Mixing 16 bit linear PCM streams and avoiding clipping/overflow

H

6

9

I've trying to mix together 2 16bit linear PCM audio streams and I can't seem to overcome the noise issues. I think they are coming from overflow when mixing samples together.

I have following function ...

short int mix_sample(short int sample1, short int sample2)
{
    return #mixing_algorithm#;
}

... and here's what I have tried as #mixing_algorithm#

sample1/2 + sample2/2
2*(sample1 + sample2) - 2*(sample1*sample2) - 65535
(sample1 + sample2) - sample1*sample2
(sample1 + sample2) - sample1*sample2 - 65535
(sample1 + sample2) - ((sample1*sample2) >> 0x10) // same as divide by 65535

Some of them have produced better results than others but even the best result contained quite a lot of noise.

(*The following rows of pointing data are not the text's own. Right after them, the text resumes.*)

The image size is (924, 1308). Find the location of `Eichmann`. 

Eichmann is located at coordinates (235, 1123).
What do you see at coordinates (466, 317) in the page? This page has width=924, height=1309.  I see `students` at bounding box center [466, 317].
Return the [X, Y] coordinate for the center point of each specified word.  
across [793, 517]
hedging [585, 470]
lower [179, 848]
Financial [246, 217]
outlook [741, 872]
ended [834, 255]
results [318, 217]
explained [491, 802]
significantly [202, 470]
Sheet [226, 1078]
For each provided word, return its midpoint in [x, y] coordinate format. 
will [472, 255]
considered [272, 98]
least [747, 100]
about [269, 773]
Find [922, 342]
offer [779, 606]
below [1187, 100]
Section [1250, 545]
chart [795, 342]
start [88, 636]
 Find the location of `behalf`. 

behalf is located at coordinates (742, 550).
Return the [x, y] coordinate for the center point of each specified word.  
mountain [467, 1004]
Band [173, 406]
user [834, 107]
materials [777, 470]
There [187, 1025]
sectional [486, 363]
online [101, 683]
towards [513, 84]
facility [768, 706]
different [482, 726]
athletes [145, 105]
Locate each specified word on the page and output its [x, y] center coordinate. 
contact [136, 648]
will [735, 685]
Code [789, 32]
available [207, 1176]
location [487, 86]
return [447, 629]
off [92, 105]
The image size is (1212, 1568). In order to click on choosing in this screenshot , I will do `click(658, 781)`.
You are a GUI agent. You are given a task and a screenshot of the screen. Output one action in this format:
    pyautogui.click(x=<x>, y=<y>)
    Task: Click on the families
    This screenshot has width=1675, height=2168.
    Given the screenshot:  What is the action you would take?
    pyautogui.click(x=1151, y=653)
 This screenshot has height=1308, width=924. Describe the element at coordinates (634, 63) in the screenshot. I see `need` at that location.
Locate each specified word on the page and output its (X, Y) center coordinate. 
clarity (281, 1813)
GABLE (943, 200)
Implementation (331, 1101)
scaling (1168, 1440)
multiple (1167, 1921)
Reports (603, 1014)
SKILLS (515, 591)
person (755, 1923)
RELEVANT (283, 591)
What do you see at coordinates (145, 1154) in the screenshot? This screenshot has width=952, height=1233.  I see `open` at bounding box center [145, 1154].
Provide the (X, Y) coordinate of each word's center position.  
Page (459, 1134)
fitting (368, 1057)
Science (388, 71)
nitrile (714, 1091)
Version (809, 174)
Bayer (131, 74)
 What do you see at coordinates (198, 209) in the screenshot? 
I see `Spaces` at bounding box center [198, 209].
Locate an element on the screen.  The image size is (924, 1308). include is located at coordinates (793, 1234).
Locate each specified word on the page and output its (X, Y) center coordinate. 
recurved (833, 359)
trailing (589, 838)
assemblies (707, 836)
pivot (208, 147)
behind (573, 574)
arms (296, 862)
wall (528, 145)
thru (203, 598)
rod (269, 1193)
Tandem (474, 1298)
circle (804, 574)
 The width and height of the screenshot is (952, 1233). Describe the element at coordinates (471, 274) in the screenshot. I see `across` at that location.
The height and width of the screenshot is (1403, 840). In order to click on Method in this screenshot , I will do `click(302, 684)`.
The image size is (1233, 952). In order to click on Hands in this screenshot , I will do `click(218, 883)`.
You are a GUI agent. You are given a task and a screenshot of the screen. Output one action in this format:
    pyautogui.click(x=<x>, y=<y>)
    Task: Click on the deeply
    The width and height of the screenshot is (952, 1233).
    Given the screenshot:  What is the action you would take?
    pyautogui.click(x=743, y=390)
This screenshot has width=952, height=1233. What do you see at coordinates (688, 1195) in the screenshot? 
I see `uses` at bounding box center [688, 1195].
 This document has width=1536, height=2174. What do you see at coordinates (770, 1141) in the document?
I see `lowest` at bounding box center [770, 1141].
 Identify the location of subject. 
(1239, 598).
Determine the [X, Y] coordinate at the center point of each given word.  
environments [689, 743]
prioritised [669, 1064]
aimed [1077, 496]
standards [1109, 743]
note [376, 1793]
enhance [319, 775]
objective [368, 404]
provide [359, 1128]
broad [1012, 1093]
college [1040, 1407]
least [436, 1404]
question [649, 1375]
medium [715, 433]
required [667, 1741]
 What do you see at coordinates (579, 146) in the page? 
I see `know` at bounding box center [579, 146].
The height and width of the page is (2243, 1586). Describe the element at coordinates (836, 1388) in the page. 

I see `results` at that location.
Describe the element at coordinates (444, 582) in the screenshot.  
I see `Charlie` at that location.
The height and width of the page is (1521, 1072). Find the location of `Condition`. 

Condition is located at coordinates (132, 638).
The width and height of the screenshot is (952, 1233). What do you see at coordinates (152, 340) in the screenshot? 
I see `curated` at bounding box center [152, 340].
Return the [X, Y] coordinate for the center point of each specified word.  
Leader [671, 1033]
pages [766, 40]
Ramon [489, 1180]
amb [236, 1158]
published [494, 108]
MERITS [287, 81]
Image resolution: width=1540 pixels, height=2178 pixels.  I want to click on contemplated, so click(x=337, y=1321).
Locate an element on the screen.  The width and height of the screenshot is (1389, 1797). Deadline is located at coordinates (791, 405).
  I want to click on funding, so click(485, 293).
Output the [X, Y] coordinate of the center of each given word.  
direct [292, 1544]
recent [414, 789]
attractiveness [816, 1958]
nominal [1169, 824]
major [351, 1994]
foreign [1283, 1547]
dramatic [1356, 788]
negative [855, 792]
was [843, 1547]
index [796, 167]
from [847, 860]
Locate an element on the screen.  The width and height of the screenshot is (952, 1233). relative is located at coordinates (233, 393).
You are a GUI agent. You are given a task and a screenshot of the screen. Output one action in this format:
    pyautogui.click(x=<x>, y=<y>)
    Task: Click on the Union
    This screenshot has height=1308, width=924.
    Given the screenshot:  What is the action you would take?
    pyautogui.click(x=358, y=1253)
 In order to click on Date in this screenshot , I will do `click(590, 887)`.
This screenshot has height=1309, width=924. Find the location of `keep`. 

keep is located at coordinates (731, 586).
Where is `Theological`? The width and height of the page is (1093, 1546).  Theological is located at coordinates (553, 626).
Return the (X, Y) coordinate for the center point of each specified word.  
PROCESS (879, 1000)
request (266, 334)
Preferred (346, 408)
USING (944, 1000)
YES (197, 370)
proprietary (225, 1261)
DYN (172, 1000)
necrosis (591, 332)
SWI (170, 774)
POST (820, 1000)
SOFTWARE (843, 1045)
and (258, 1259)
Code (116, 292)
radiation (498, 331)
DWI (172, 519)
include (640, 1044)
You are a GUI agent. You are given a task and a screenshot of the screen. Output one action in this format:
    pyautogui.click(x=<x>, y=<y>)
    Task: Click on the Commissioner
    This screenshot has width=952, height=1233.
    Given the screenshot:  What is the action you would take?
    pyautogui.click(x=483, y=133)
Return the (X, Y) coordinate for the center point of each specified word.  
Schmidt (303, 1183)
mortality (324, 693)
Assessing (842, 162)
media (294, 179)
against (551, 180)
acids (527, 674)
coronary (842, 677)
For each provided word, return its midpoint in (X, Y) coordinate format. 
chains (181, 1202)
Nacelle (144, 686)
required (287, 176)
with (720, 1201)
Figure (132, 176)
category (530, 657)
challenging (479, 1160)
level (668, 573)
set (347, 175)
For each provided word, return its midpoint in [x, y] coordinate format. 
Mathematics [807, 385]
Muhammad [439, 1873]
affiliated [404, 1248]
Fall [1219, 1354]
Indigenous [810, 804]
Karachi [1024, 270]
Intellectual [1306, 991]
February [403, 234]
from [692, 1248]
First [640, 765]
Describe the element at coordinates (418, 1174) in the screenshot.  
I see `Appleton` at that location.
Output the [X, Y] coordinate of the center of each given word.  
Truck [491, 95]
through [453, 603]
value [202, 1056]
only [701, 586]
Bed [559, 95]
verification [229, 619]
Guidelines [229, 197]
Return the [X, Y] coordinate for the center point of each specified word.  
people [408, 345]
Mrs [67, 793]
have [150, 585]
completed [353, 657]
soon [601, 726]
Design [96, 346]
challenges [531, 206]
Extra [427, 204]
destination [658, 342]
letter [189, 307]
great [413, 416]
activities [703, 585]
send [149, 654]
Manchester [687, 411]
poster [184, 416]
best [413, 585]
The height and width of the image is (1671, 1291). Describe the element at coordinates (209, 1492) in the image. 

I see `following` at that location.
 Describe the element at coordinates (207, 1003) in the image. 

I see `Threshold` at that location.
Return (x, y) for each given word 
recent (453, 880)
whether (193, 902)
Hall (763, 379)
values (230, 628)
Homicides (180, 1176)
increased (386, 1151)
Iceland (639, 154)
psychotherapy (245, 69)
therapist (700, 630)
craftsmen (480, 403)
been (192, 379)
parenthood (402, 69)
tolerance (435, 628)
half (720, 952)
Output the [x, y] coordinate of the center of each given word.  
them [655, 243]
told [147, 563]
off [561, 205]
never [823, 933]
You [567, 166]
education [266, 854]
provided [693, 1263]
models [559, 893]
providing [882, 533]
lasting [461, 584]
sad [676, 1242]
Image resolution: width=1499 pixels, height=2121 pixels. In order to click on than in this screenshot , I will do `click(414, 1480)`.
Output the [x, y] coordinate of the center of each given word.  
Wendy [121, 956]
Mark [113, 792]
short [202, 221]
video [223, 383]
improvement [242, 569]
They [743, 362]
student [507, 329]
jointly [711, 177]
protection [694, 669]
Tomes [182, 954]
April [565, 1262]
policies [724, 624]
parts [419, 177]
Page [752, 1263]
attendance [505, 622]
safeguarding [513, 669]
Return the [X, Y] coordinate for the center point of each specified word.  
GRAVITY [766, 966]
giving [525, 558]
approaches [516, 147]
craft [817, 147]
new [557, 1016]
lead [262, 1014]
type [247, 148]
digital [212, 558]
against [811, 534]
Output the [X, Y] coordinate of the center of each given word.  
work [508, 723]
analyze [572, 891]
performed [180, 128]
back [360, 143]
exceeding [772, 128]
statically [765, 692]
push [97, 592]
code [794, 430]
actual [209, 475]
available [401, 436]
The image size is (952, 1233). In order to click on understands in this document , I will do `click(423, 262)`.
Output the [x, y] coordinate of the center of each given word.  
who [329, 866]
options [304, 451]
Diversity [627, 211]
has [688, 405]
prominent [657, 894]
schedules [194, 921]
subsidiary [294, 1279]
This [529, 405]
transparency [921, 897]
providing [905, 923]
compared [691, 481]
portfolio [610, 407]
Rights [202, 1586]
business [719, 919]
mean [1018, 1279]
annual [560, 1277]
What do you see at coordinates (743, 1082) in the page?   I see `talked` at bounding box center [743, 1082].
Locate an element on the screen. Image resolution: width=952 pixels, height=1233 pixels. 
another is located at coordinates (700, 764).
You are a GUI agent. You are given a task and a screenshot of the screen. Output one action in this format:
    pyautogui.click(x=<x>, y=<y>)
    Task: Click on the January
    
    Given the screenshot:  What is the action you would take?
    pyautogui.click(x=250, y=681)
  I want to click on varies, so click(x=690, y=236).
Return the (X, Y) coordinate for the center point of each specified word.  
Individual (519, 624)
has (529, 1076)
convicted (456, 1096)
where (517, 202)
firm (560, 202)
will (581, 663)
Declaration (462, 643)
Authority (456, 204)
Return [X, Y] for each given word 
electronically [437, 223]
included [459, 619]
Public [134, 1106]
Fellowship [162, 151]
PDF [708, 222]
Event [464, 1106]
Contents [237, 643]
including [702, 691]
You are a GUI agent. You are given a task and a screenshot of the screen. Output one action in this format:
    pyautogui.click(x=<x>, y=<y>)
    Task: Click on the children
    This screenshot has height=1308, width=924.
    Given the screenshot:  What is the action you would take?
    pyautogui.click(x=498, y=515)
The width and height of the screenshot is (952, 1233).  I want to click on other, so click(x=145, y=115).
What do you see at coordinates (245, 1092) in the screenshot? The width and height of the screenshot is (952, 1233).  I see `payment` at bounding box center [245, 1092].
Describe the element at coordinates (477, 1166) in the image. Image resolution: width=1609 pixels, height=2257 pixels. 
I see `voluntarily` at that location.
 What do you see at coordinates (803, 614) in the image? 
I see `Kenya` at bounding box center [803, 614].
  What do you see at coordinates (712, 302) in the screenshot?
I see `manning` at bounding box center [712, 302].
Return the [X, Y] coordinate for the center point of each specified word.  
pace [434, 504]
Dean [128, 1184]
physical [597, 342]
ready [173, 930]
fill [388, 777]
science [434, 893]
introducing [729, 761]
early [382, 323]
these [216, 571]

Any ideas how to solve it?

Heaviness answered 23/8, 2012 at 10:31 Comment(2)

can you write the full algorithm,I can't see any assignments!! – Cattegat 23/8, 2012 at 10:37

When you divide sample1 and sample2 by 2, you get error range of 1. – Canvass 23/8, 2012 at 10:38

J

8

here's a descriptive implementation:

short int mix_sample(short int sample1, short int sample2) {
    const int32_t result(static_cast<int32_t>(sample1) + static_cast<int32_t>(sample2));
    typedef std::numeric_limits<short int> Range;
    if (Range::max() < result)
        return Range::max();
    else if (Range::min() > result)
        return Range::min();
    else
        return result;
}

to mix, it's just add and clip!

to avoid clipping artifacts, you will want to use saturation or a limiter. ideally, you will have a small int32_t buffer with a small amount of lookahead. this will introduce latency.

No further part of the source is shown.